トラさんとマレビト

日本のカミは、神社などの常住しているカミと祭や正月などに訪れるたまにやって来るカミがいる。時たま現れるカミとは、民俗学者折口信夫が提唱したマレビトである。マレビトは、祭などにやってきて里の人たちを祝福してパワーを吹き込んでいく。有名なのは沖縄のアカマタ、クロマタや秋田のナマハゲなどだ。突然どこからか異様な姿で現れて人々を驚かす。この出現を里の人々は福をもたらしてくれると信じているのだ。古い時代の社会では、里に暮らす人々と、旅そのものを人生とする人々がいた。

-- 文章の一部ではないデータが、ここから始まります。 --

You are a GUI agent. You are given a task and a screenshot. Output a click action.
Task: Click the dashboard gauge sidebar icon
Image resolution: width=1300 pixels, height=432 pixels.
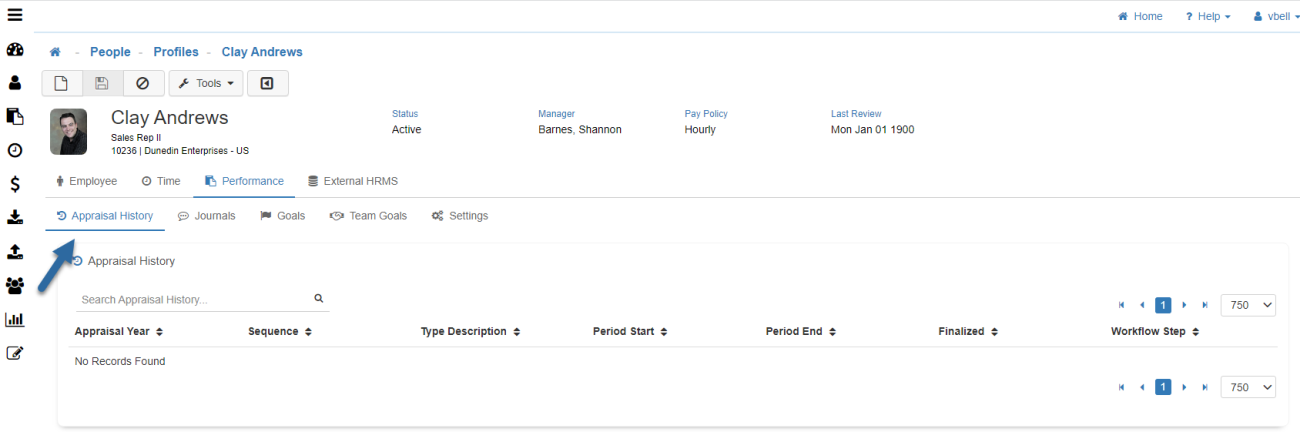coord(15,50)
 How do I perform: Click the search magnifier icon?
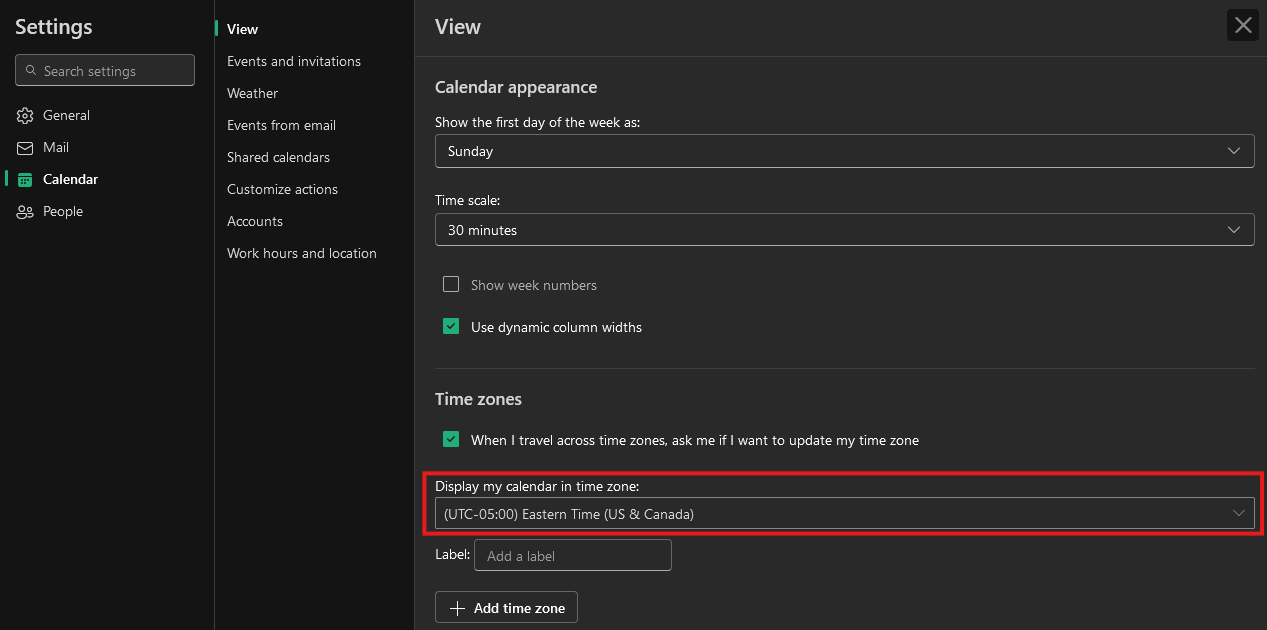(x=31, y=71)
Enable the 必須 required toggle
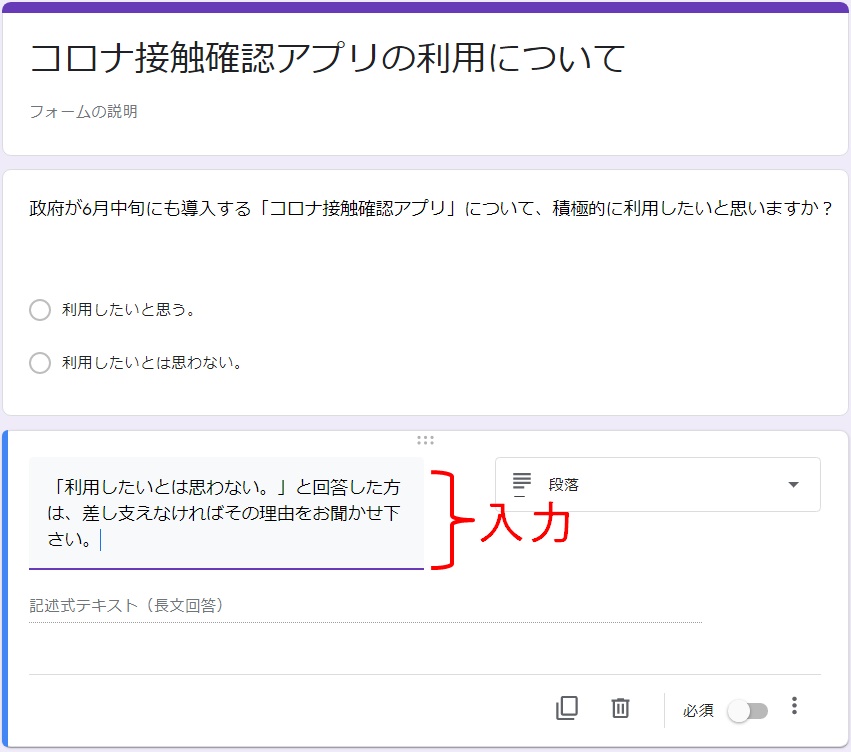This screenshot has width=851, height=752. coord(748,710)
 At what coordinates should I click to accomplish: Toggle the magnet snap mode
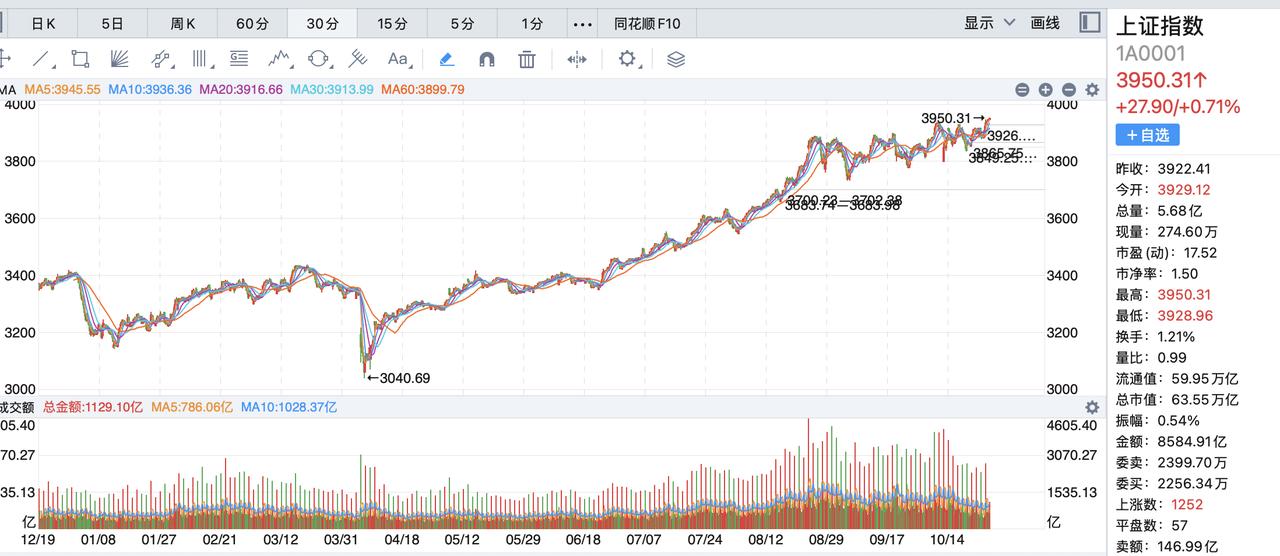coord(487,59)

里に暮らす人々は主に農業や漁業を営み、旅する人々は、職人、芸人、修験者など宗教者、山での狩猟で生業を立てるマタギ、転々と山を移動しながら木製の食器を作る木地師などの職能民や狩猟民であった。里の人々から見ると、里の外からやってくるものは自分たちに福をもたらしてくれると同時に災いをもたらすかもしれない怖い存在でもあった。もちろん人以外に里にはカミやモノノケ、オニもやってくるのだ。

 

里に住む人々の社会にも、里の周辺に位置する人々もいた。社会そのものから疎外されている老人、病人、部落民や、不良、罪人などである。周辺にいる人々はその存在として此岸と彼岸の間に身を置く存在であった。したがって里の人たちとは違った世界観や価値観を持っていた。渡世人、やくざ者なども社会の一定の役割を果たしていく。現代でもフーテンの寅さんなどが、広く支持され親しまれている。寅さんは現代のマレビトかもしれない。